▶ [ACTION ITEM]: From the listing, collect all lines containing the word "computer".

▶ [INFORMATION GIVEN]:
----------
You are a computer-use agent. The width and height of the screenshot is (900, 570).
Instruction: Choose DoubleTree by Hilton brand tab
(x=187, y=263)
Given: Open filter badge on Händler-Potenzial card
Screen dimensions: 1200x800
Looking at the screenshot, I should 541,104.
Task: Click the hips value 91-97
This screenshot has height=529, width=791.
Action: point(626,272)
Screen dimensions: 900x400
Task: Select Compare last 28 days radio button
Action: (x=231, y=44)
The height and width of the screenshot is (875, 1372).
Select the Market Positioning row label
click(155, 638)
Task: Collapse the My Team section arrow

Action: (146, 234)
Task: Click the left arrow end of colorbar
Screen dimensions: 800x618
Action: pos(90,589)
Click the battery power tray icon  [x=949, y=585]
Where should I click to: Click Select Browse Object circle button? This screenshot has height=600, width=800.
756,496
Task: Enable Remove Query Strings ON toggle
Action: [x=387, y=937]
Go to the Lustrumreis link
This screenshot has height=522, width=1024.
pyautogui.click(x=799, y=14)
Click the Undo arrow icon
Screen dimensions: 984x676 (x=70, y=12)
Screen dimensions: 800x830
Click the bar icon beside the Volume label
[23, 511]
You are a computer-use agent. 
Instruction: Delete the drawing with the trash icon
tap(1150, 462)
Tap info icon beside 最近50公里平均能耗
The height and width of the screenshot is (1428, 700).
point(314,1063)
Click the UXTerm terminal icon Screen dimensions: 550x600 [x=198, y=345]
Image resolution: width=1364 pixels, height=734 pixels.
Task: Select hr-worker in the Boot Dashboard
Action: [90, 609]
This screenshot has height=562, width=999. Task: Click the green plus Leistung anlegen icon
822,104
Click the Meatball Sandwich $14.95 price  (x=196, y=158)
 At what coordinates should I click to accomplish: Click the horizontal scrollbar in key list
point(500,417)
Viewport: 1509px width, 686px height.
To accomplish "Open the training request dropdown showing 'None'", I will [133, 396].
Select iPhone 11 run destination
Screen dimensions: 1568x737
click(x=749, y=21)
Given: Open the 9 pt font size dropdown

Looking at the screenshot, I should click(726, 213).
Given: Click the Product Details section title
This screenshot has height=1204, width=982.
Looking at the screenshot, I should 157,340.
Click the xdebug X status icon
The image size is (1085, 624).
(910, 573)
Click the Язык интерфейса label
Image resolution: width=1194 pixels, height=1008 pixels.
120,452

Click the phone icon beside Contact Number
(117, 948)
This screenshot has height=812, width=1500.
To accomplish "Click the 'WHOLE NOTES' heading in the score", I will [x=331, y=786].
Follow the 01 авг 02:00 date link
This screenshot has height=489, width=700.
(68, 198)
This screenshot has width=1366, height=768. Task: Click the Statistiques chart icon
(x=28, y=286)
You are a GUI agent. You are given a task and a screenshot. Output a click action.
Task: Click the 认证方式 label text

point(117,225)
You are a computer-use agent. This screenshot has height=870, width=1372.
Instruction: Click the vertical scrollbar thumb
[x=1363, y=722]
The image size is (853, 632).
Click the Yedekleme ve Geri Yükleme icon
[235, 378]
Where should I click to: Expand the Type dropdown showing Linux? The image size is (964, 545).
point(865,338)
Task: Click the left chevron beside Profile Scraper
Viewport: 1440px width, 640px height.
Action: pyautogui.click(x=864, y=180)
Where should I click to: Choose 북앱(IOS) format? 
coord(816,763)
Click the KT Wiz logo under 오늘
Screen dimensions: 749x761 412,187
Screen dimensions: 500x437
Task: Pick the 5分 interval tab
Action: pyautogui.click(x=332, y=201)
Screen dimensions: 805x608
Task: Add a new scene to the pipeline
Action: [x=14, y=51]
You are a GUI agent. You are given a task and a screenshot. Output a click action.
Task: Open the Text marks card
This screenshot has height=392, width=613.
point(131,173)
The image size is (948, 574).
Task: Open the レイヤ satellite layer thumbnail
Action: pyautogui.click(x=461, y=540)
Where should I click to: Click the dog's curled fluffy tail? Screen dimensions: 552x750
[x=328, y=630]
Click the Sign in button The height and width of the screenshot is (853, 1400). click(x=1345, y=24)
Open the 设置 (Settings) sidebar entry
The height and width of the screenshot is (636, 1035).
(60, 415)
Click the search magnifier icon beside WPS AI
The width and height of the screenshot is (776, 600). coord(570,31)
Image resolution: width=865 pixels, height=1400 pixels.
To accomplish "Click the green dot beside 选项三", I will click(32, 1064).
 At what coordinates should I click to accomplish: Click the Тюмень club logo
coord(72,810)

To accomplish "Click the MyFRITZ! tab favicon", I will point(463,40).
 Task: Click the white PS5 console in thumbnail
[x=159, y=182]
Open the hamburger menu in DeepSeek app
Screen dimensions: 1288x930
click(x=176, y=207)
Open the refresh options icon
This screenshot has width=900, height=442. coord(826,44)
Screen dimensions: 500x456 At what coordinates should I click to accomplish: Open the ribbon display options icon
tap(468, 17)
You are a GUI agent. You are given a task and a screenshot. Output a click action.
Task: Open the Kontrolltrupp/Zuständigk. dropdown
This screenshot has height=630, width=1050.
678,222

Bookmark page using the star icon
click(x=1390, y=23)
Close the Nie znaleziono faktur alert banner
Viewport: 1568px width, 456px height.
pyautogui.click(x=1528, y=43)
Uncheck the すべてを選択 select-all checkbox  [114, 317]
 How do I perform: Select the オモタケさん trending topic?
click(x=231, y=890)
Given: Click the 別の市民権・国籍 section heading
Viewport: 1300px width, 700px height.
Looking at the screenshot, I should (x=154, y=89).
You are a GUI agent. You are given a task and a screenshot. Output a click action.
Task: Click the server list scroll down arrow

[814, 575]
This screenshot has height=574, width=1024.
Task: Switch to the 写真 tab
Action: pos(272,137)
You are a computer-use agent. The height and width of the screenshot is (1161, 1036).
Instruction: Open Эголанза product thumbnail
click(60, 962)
----------
▶ [REPLY]:
You are a computer-use agent. The width and height of the screenshot is (900, 570).
You are a computer-use agent. 
You are a computer-use agent. This screenshot has height=870, width=1372.
You are a computer-use agent. The height and width of the screenshot is (1161, 1036).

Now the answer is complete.